AUTHOR=Dilkina Katia , Lambon Ralph Matthew A. TITLE=Conceptual Structure within and between Modalities JOURNAL=Frontiers in Human Neuroscience VOLUME=6 YEAR=2013 URL=https://www.frontiersin.org/journals/human-neuroscience/articles/10.3389/fnhum.2012.00333 DOI=10.3389/fnhum.2012.00333 ISSN=1662-5161 ABSTRACT=

Current views of semantic memory share the assumption that conceptual representations are based on multimodal experience, which activates distinct modality-specific brain regions. This proposition is widely accepted, yet little is known about how each modality contributes to conceptual knowledge and how the structure of this contribution varies across these multiple information sources.

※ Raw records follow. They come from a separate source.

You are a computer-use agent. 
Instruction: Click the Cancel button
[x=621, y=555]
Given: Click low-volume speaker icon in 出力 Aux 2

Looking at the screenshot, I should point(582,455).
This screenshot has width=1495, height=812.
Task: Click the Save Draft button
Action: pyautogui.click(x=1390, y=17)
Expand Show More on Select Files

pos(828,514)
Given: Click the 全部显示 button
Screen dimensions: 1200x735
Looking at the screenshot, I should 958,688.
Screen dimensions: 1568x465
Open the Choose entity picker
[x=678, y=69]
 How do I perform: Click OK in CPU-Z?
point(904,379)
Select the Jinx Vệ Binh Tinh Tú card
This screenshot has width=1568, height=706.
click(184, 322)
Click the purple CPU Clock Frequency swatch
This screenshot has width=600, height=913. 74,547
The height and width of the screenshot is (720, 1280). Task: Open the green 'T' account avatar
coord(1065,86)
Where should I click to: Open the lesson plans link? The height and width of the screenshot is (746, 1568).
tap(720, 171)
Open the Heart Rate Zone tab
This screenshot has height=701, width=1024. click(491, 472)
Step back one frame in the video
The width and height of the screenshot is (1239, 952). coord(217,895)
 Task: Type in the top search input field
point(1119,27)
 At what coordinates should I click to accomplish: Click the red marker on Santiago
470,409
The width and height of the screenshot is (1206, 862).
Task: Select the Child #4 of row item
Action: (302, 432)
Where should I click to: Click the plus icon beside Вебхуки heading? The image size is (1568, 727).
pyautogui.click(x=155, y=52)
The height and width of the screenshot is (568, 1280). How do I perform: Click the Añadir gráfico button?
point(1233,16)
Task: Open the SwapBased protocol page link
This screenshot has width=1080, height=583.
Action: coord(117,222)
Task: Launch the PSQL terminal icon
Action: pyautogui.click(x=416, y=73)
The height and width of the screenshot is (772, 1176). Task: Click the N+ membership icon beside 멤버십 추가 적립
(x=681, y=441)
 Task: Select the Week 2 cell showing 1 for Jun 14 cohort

We used verbal feature lists, features from drawings, and verbal co-occurrence statistics from latent semantic analysis to examine the informational structure in four domains of knowledge: perceptual, functional, encyclopedic, and verbal. The goals of the analysis were three-fold: (1) to assess the structure within individual modalities; (2) to compare structures between modalities; and (3) to assess the degree to which concepts organize categorically or randomly. Our results indicated significant and unique structure in all four modalities: perceptually, concepts organize based on prominent features such as shape, size, color, and parts; functionally, they group based on use and interaction; encyclopedically, they arrange based on commonality in location or behavior; and verbally, they group associatively or relationally. Visual/perceptual knowledge gives rise to the strongest hierarchical organization and is closest to classic taxonomic structure. Information is organized somewhat similarly in the perceptual and encyclopedic domains, which differs significantly from the structure in the functional and verbal domains. Notably, the verbal modality has the most unique organization, which is not at all categorical but also not random. The idiosyncrasy and complexity of conceptual structure across modalities raise the question of how all of these modality-specific experiences are fused together into coherent, multifaceted yet unified concepts. Accordingly, both methodological and theoretical implications of the present findings are discussed.